What to do
Repeat all of the records verbatim.

Stored items:
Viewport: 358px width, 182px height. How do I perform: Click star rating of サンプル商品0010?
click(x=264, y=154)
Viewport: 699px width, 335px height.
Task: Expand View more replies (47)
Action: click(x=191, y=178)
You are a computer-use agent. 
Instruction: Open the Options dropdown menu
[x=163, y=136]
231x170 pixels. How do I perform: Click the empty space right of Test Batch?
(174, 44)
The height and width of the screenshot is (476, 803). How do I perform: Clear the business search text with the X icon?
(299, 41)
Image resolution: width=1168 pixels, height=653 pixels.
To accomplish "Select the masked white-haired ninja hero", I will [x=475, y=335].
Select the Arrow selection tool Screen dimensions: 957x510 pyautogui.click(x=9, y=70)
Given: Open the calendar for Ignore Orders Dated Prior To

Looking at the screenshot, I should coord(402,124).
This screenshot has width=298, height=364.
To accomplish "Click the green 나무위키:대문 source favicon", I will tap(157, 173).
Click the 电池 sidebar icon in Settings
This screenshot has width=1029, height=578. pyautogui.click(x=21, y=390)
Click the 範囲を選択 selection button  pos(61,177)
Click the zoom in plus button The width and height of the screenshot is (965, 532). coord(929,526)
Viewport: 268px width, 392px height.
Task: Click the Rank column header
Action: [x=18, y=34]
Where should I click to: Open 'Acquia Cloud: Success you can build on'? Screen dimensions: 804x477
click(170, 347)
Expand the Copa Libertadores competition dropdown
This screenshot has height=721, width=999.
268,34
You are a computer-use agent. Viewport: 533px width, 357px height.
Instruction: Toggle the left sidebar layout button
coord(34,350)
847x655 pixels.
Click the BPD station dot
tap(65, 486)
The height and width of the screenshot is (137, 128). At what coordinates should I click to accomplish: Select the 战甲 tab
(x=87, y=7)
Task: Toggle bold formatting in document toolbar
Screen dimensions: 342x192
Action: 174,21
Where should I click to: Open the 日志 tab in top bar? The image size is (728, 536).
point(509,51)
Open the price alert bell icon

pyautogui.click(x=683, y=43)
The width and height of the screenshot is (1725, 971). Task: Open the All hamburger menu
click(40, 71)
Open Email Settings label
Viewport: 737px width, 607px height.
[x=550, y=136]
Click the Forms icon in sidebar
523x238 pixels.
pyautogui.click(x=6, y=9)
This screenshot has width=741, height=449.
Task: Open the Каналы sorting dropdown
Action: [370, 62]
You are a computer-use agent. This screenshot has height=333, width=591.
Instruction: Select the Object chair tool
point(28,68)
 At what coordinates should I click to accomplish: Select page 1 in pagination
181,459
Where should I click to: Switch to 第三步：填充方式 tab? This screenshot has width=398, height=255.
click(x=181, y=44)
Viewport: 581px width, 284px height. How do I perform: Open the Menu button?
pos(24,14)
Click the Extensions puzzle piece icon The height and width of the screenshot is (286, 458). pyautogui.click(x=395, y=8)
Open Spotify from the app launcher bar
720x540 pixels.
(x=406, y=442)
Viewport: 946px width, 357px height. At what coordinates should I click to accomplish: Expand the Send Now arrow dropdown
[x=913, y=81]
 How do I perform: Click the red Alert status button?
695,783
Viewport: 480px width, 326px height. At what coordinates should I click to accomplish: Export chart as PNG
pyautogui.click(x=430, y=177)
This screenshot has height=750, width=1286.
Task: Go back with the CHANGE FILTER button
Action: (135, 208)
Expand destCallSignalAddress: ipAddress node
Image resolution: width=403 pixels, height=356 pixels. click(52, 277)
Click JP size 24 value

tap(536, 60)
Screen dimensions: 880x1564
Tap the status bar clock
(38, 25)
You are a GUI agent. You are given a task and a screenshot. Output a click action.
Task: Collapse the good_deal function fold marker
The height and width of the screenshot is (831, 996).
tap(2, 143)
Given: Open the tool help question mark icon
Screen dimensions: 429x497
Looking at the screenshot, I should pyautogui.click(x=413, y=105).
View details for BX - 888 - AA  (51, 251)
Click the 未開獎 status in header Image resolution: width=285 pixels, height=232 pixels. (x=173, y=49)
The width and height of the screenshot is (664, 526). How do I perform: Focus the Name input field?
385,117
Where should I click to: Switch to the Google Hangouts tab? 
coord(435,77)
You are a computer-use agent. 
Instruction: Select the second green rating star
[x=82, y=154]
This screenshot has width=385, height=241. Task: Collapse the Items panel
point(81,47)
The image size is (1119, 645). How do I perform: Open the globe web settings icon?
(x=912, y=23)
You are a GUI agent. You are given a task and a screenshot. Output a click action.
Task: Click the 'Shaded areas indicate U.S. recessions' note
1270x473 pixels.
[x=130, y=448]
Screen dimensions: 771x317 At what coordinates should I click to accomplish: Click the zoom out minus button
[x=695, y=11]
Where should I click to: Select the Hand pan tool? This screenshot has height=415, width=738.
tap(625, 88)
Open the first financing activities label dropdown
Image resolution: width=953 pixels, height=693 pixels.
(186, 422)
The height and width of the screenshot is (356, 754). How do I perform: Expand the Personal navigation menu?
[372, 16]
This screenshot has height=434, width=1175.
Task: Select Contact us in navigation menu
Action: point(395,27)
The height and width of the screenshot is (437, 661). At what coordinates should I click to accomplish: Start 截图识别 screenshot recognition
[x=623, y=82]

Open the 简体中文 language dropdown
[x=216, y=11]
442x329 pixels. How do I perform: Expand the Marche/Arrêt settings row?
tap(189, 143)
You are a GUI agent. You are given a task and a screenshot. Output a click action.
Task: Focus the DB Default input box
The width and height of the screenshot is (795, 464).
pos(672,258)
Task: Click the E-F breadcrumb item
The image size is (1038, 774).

Solution for this exercise
Viewport: 358px width, 182px height. How do I perform: Click star rating of サンプル商品0010?
click(x=264, y=154)
Viewport: 699px width, 335px height.
Task: Expand View more replies (47)
Action: click(x=191, y=178)
You are a computer-use agent. 
Instruction: Open the Options dropdown menu
[x=163, y=136]
231x170 pixels. How do I perform: Click the empty space right of Test Batch?
(174, 44)
The height and width of the screenshot is (476, 803). How do I perform: Clear the business search text with the X icon?
(299, 41)
Image resolution: width=1168 pixels, height=653 pixels.
To accomplish "Select the masked white-haired ninja hero", I will [x=475, y=335].
Select the Arrow selection tool Screen dimensions: 957x510 pyautogui.click(x=9, y=70)
Given: Open the calendar for Ignore Orders Dated Prior To

Looking at the screenshot, I should coord(402,124).
This screenshot has width=298, height=364.
To accomplish "Click the green 나무위키:대문 source favicon", I will tap(157, 173).
Click the 电池 sidebar icon in Settings
This screenshot has width=1029, height=578. pyautogui.click(x=21, y=390)
Click the 範囲を選択 selection button  pos(61,177)
Click the zoom in plus button The width and height of the screenshot is (965, 532). coord(929,526)
Viewport: 268px width, 392px height.
Task: Click the Rank column header
Action: [x=18, y=34]
Where should I click to: Open 'Acquia Cloud: Success you can build on'? Screen dimensions: 804x477
click(170, 347)
Expand the Copa Libertadores competition dropdown
This screenshot has height=721, width=999.
268,34
You are a computer-use agent. Viewport: 533px width, 357px height.
Instruction: Toggle the left sidebar layout button
coord(34,350)
847x655 pixels.
Click the BPD station dot
tap(65, 486)
The height and width of the screenshot is (137, 128). At what coordinates should I click to accomplish: Select the 战甲 tab
(x=87, y=7)
Task: Toggle bold formatting in document toolbar
Screen dimensions: 342x192
Action: 174,21
Where should I click to: Open the 日志 tab in top bar? The image size is (728, 536).
point(509,51)
Open the price alert bell icon

pyautogui.click(x=683, y=43)
The width and height of the screenshot is (1725, 971). Task: Open the All hamburger menu
click(40, 71)
Open Email Settings label
Viewport: 737px width, 607px height.
[x=550, y=136]
Click the Forms icon in sidebar
523x238 pixels.
pyautogui.click(x=6, y=9)
This screenshot has width=741, height=449.
Task: Open the Каналы sorting dropdown
Action: [370, 62]
You are a computer-use agent. This screenshot has height=333, width=591.
Instruction: Select the Object chair tool
point(28,68)
 At what coordinates should I click to accomplish: Select page 1 in pagination
181,459
Where should I click to: Switch to 第三步：填充方式 tab? This screenshot has width=398, height=255.
click(x=181, y=44)
Viewport: 581px width, 284px height. How do I perform: Open the Menu button?
pos(24,14)
Click the Extensions puzzle piece icon The height and width of the screenshot is (286, 458). pyautogui.click(x=395, y=8)
Open Spotify from the app launcher bar
720x540 pixels.
(x=406, y=442)
Viewport: 946px width, 357px height. At what coordinates should I click to accomplish: Expand the Send Now arrow dropdown
[x=913, y=81]
 How do I perform: Click the red Alert status button?
695,783
Viewport: 480px width, 326px height. At what coordinates should I click to accomplish: Export chart as PNG
pyautogui.click(x=430, y=177)
This screenshot has height=750, width=1286.
Task: Go back with the CHANGE FILTER button
Action: (135, 208)
Expand destCallSignalAddress: ipAddress node
Image resolution: width=403 pixels, height=356 pixels. click(52, 277)
Click JP size 24 value

tap(536, 60)
Screen dimensions: 880x1564
Tap the status bar clock
(38, 25)
You are a GUI agent. You are given a task and a screenshot. Output a click action.
Task: Collapse the good_deal function fold marker
The height and width of the screenshot is (831, 996).
tap(2, 143)
Given: Open the tool help question mark icon
Screen dimensions: 429x497
Looking at the screenshot, I should pyautogui.click(x=413, y=105).
View details for BX - 888 - AA  (51, 251)
Click the 未開獎 status in header Image resolution: width=285 pixels, height=232 pixels. (x=173, y=49)
The width and height of the screenshot is (664, 526). How do I perform: Focus the Name input field?
385,117
Where should I click to: Switch to the Google Hangouts tab? 
coord(435,77)
You are a computer-use agent. 
Instruction: Select the second green rating star
[x=82, y=154]
This screenshot has width=385, height=241. Task: Collapse the Items panel
point(81,47)
The image size is (1119, 645). How do I perform: Open the globe web settings icon?
(x=912, y=23)
You are a GUI agent. You are given a task and a screenshot. Output a click action.
Task: Click the 'Shaded areas indicate U.S. recessions' note
1270x473 pixels.
[x=130, y=448]
Screen dimensions: 771x317 At what coordinates should I click to accomplish: Click the zoom out minus button
[x=695, y=11]
Where should I click to: Select the Hand pan tool? This screenshot has height=415, width=738.
tap(625, 88)
Open the first financing activities label dropdown
Image resolution: width=953 pixels, height=693 pixels.
(186, 422)
The height and width of the screenshot is (356, 754). How do I perform: Expand the Personal navigation menu?
[372, 16]
This screenshot has height=434, width=1175.
Task: Select Contact us in navigation menu
Action: point(395,27)
The height and width of the screenshot is (437, 661). At what coordinates should I click to accomplish: Start 截图识别 screenshot recognition
[x=623, y=82]

Open the 简体中文 language dropdown
[x=216, y=11]
442x329 pixels. How do I perform: Expand the Marche/Arrêt settings row?
tap(189, 143)
You are a GUI agent. You are given a task and a screenshot. Output a click action.
Task: Focus the DB Default input box
The width and height of the screenshot is (795, 464).
pos(672,258)
Task: Click the E-F breadcrumb item
The image size is (1038, 774).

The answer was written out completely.